Hubo un tiempo, ahora parece muy lejano, en que el Partido Acción Nacional tenía una voz clara. Y qué decir una voz: era un torrente de ideas. Sin miedo y sin cálculos, durante décadas, el partido fue un catalizador de hombres y mujeres valientes, que entendían la política no como una guerra o un negocio, sino como una oportunidad para hacer el bien, y hacer el bien con inteligencia.

Esos hombres y esas mujeres le dieron al PAN sus mejores años y sus ideas más brillantes: libros, ensayos, artículos y discursos cargados de esperanza. Ningún otro partido en México fue depositario de tanta sabiduría: su acervo bibliográfico es único en la cultura política nacional. En el PAN las ideas eran importantes. Era importante pensar. Era importante reunirse a reflexionar sobre México, sobre su historia, sobre su gente.

Y qué decir del poder. El ejercicio del poder no era un fin en sí mismo ni una obsesión megalómana: era el medio para instrumentalizar las ideas y, de esa forma, lograr el bien común. Eso lo distinguía del partido oficial: mientras el PRI se aferraba al poder con una habilidad camaleónica, el PAN anteponía sus principios a cualquier atajo que lo alejara de su vocación.

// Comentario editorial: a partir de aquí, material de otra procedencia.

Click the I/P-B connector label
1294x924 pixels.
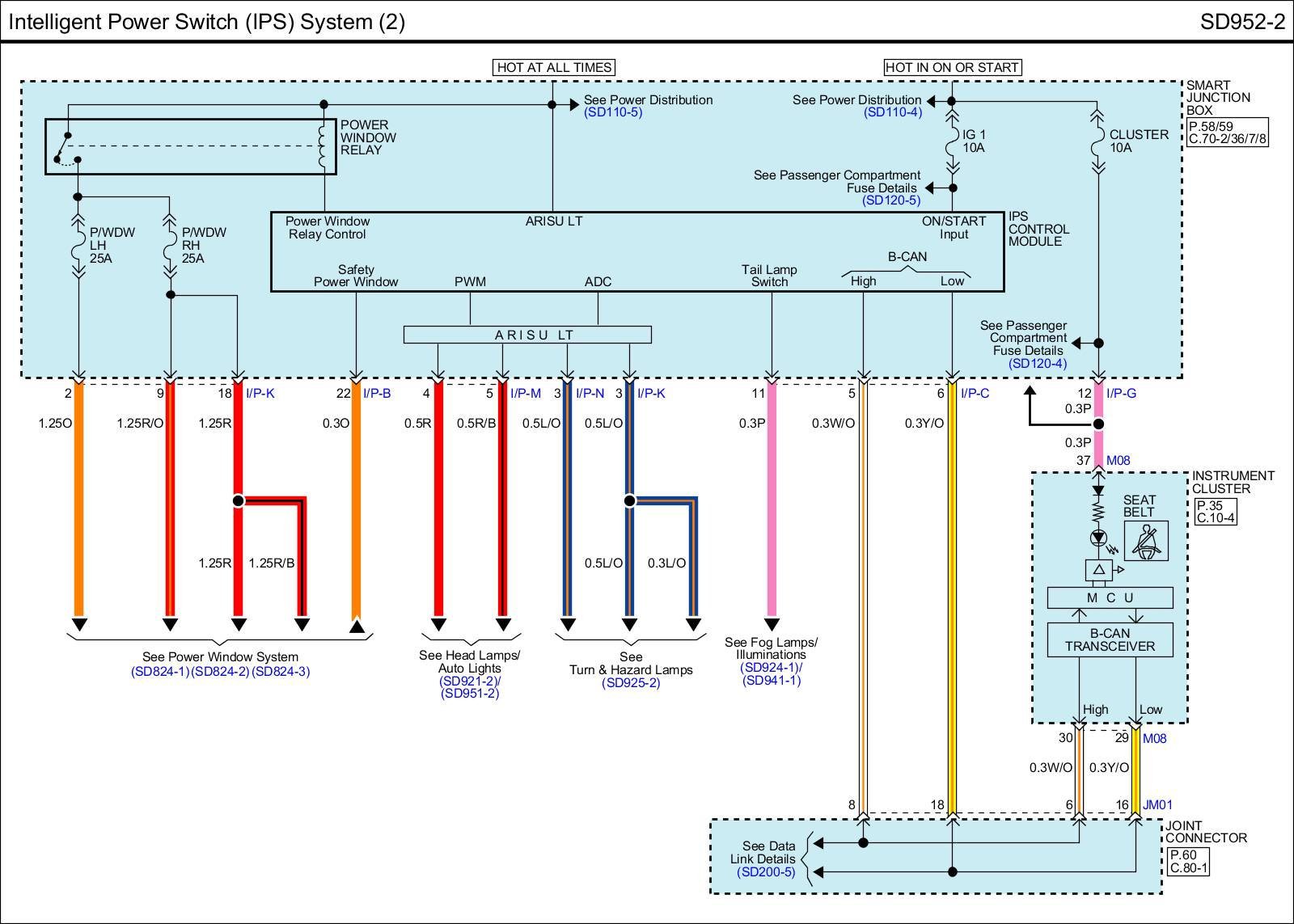tap(377, 393)

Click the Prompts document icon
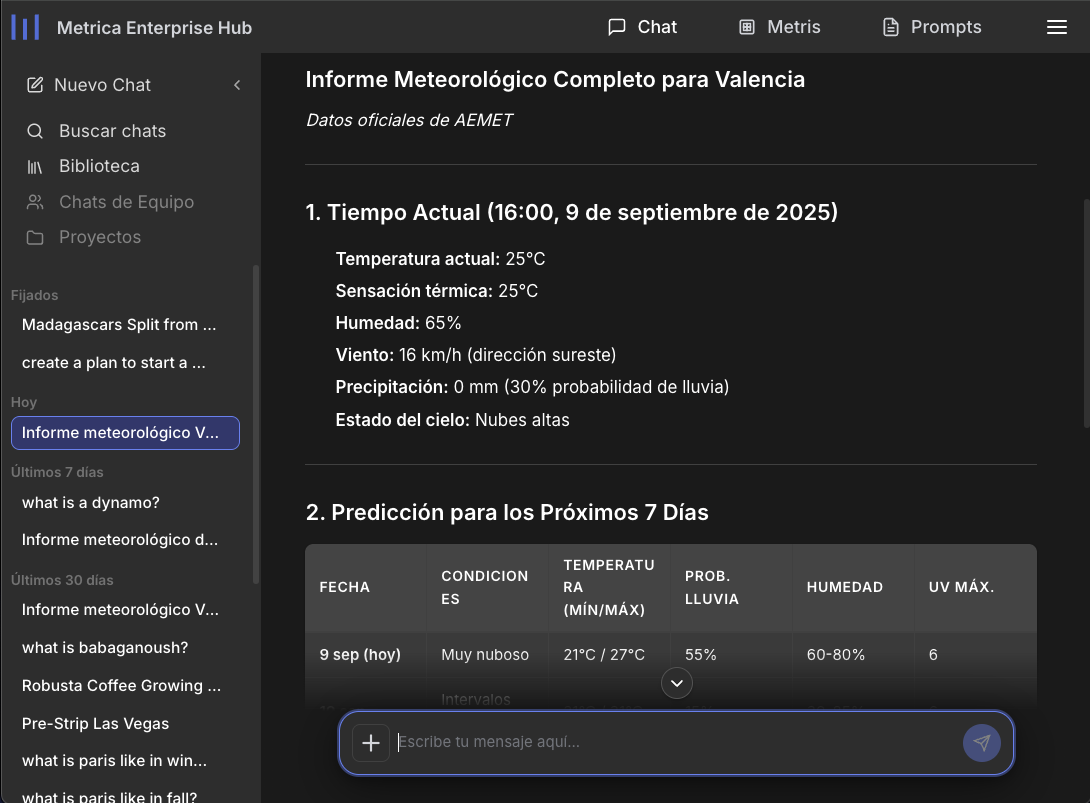(889, 27)
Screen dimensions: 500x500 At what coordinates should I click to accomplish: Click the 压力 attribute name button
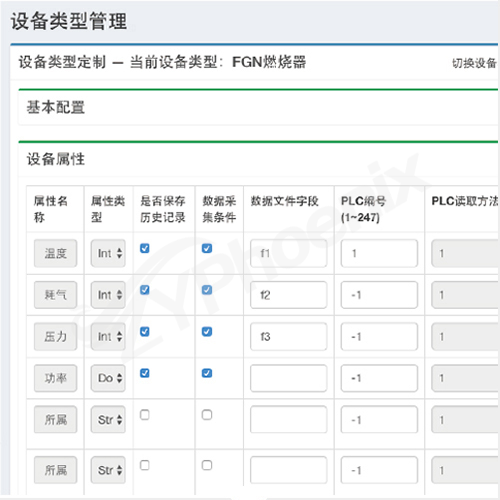click(55, 336)
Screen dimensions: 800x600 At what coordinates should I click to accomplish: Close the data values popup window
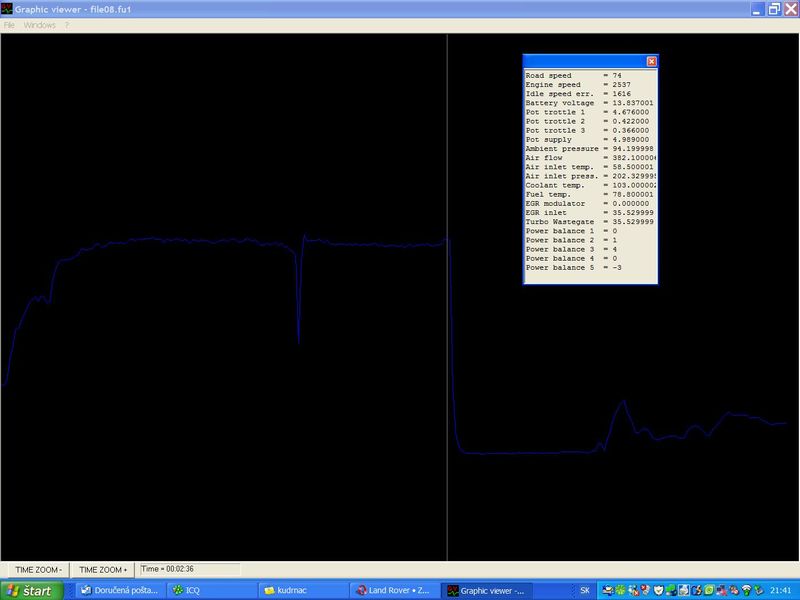(x=651, y=61)
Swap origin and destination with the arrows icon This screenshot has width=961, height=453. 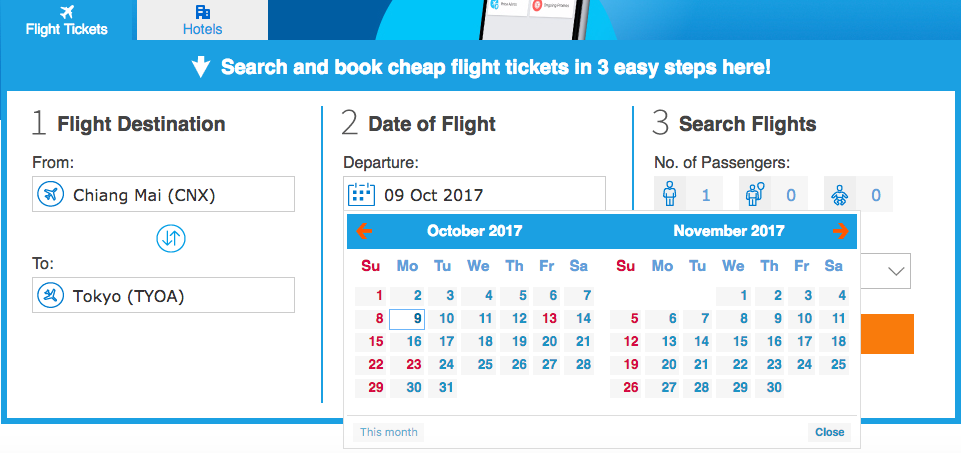click(x=171, y=239)
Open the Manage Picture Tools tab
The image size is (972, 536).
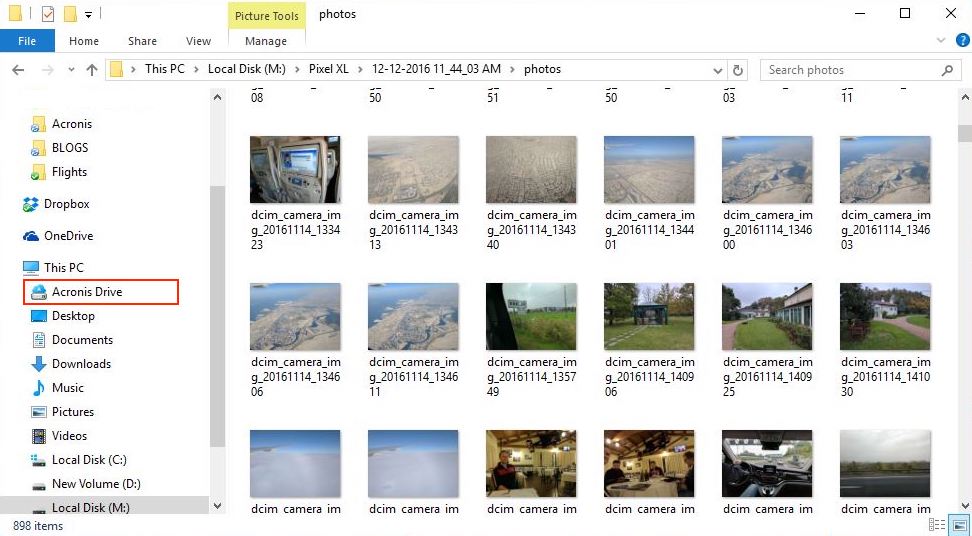(266, 41)
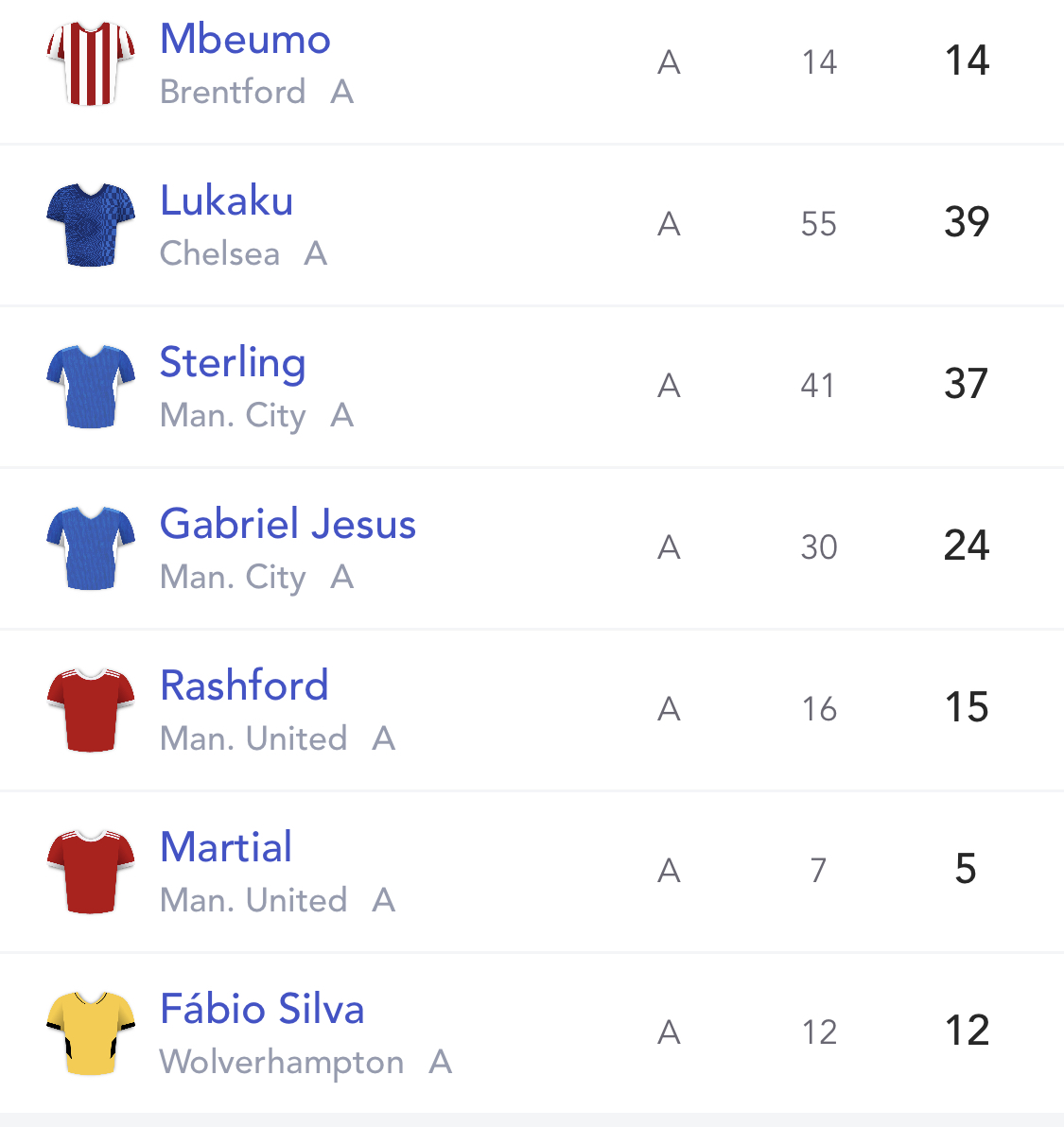
Task: Tap Chelsea team label under Lukaku
Action: [x=219, y=253]
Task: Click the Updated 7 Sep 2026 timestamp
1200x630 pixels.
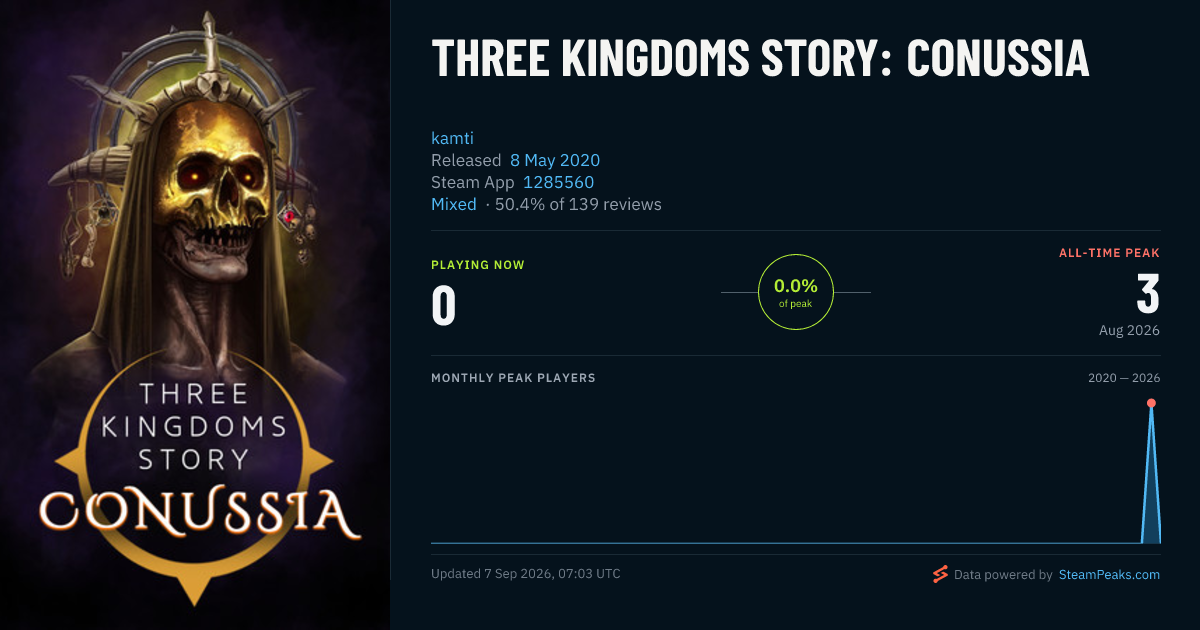Action: [526, 574]
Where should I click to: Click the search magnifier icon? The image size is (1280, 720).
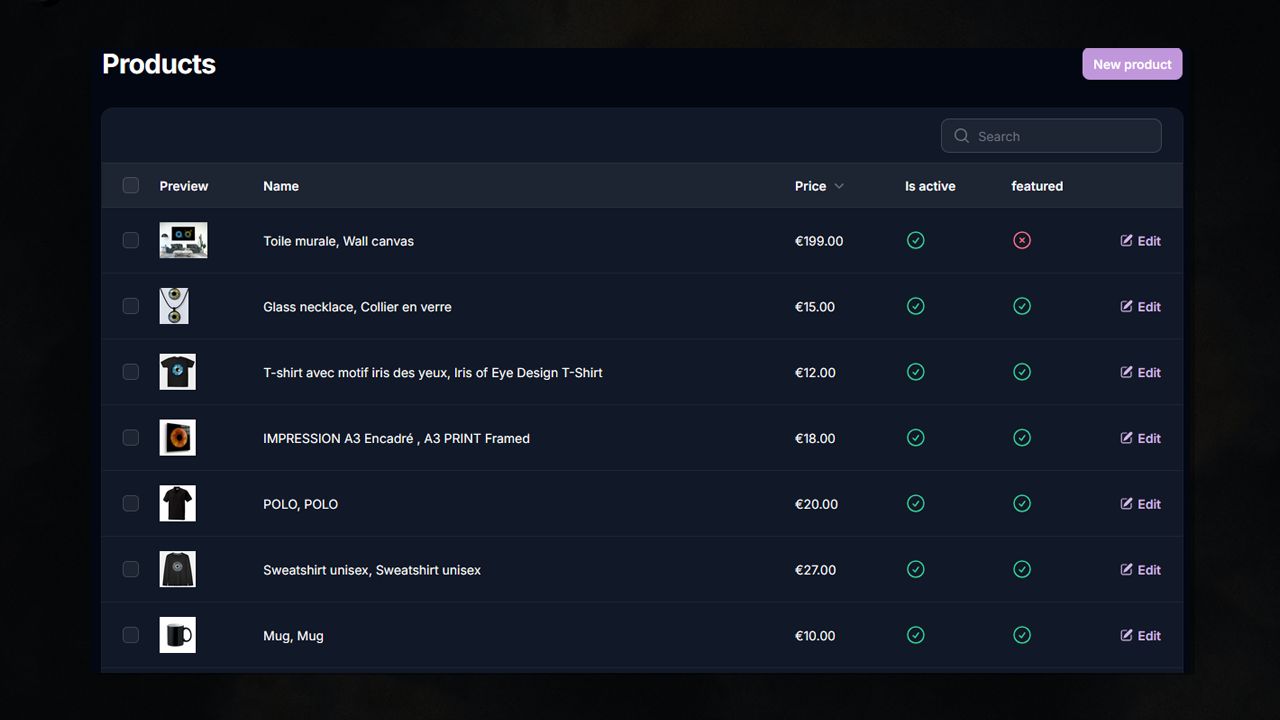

Ni hablar de la democracia. Nadie ha predicado con tanta elegancia, con tanta elocuencia y con tanta vehemencia la democracia en México, como el PAN. Y no solo predicado: nadie ha luchado por la democracia en nuestro país como esos panistas de otra época que sin miedo a la represión ofrecieron su vida para que algún día México fuera un país democrático.

Hoy toda eso está en el pasado. En nuestro presente fragmentado los principios y las ideas ya no son importantes: lo que importa es ganar. Hoy ese PAN democrático y reflexivo no es vigente ni necesario, incluso dentro del mismo PAN. Hoy, en un país donde la violencia y la radicalización se han convertido en el leitmotiv de la vida pública, la mesura y la coherencia son muestras de debilidad.

O quizá sea al contrario. Tal vez los principios y las ideas sean la única forma de encontrar una brújula en medio de la bruma que nos rodea. Tal vez volver a luchar por la democracia, cuando nadie lucha por ella, sea una manera de evidenciar que nuestro país está dolorosamente roto, y que se necesita un esfuerzo colectivo de empatía para unirlo. Tal vez la mesura y la coherencia sean la fortaleza que nos permita derrotar la abulia que nos carcome.

Cómo se extraña en estos momentos de esterilidad aquella voz brillante del PAN. Aquella voz que se hacia escuchar porque tenía algo valioso que decir. Hoy esa voz se desfigura convertida en ruido. Un partido más en un país partido. Sin trascendencia, sin épica, sin corazón. El dinero, la corrupción, el conformismo y el miedo nos vencieron. Y queremos usar estos vicios para seguir venciendo.

¿Este es el camino que queremos para un partido histórico; para el partido de la democracia? Porque este camino al mejor lugar que puede llevarnos es al fin: de nada sirve ganar elecciones si las ideas nos abandonaron y la lucha por el bien común fue suplida por la mezquindad. Es mejor desaparecer que seguirle fallando a un país al que prometimos mejorar.

Nuestro origen merece un mejor destino. En el PAN tenemos mucho que aprender de nuestro pasado y, si lo hacemos, mucho que aportar a México en el futuro. Como lo entendía Castillo Peraza: nuestro pensamiento político debe ser un proceso en continua evolución. Lo que pasa es que dejamos de pensar, y para evolucionar tenemos que pensar: en nuestro legado; en nuestros errores; en los ideales que dejamos de defender; en la forma de retomar con humildad nuestra lucha por la democracia.